◆ WHAT IS NEEDED: Please print the full listing below exactly, but not the pictures in it.

◆ RECORDS SUPPLIED:
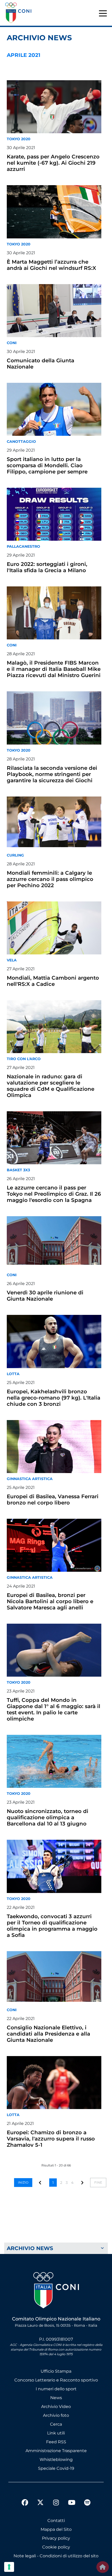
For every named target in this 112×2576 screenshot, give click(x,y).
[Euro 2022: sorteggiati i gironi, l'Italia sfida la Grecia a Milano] (54, 514)
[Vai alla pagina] (82, 2182)
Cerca (56, 2424)
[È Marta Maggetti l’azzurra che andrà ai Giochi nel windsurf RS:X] (54, 211)
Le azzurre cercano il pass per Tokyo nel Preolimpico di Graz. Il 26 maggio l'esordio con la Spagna (54, 1194)
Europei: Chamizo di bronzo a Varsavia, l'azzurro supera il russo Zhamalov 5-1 (51, 2138)
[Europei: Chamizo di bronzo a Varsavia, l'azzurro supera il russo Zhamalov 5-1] (54, 2082)
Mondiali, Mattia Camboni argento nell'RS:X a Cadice (53, 981)
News (56, 2397)
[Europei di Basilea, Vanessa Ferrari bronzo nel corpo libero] (54, 1446)
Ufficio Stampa (56, 2371)
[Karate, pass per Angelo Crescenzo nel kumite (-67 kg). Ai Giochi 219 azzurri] (54, 106)
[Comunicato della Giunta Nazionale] (54, 310)
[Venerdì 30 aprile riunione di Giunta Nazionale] (54, 1242)
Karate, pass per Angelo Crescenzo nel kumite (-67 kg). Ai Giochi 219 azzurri (53, 162)
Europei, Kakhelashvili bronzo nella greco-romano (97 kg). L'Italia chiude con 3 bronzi (53, 1397)
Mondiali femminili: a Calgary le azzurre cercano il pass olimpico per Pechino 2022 (50, 879)
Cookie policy (56, 2547)
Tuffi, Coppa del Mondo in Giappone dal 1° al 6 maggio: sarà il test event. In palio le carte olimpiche (53, 1709)
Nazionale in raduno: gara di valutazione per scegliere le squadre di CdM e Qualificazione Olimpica (50, 1085)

◆ ANSWER:
For every named target in this 112×2576 screenshot, give click(x,y).
[Euro 2022: sorteggiati i gironi, l'Italia sfida la Grecia a Milano] (54, 514)
[Vai alla pagina] (82, 2182)
Cerca (56, 2424)
[È Marta Maggetti l’azzurra che andrà ai Giochi nel windsurf RS:X] (54, 211)
Le azzurre cercano il pass per Tokyo nel Preolimpico di Graz. Il 26 maggio l'esordio con la Spagna (54, 1194)
Europei: Chamizo di bronzo a Varsavia, l'azzurro supera il russo Zhamalov 5-1 (51, 2138)
[Europei: Chamizo di bronzo a Varsavia, l'azzurro supera il russo Zhamalov 5-1] (54, 2082)
Mondiali, Mattia Camboni argento nell'RS:X a Cadice (53, 981)
News (56, 2397)
[Europei di Basilea, Vanessa Ferrari bronzo nel corpo libero] (54, 1446)
Ufficio Stampa (56, 2371)
[Karate, pass per Angelo Crescenzo nel kumite (-67 kg). Ai Giochi 219 azzurri] (54, 106)
[Comunicato della Giunta Nazionale] (54, 310)
[Venerdì 30 aprile riunione di Giunta Nazionale] (54, 1242)
Karate, pass per Angelo Crescenzo nel kumite (-67 kg). Ai Giochi 219 azzurri (53, 162)
Europei, Kakhelashvili bronzo nella greco-romano (97 kg). L'Italia chiude con 3 bronzi (53, 1397)
Mondiali femminili: a Calgary le azzurre cercano il pass olimpico per Pechino 2022 (50, 879)
Cookie policy (56, 2547)
Tuffi, Coppa del Mondo in Giappone dal 1° al 6 maggio: sarà il test event. In palio le carte olimpiche (53, 1709)
Nazionale in raduno: gara di valutazione per scegliere le squadre di CdM e Qualificazione Olimpica (50, 1085)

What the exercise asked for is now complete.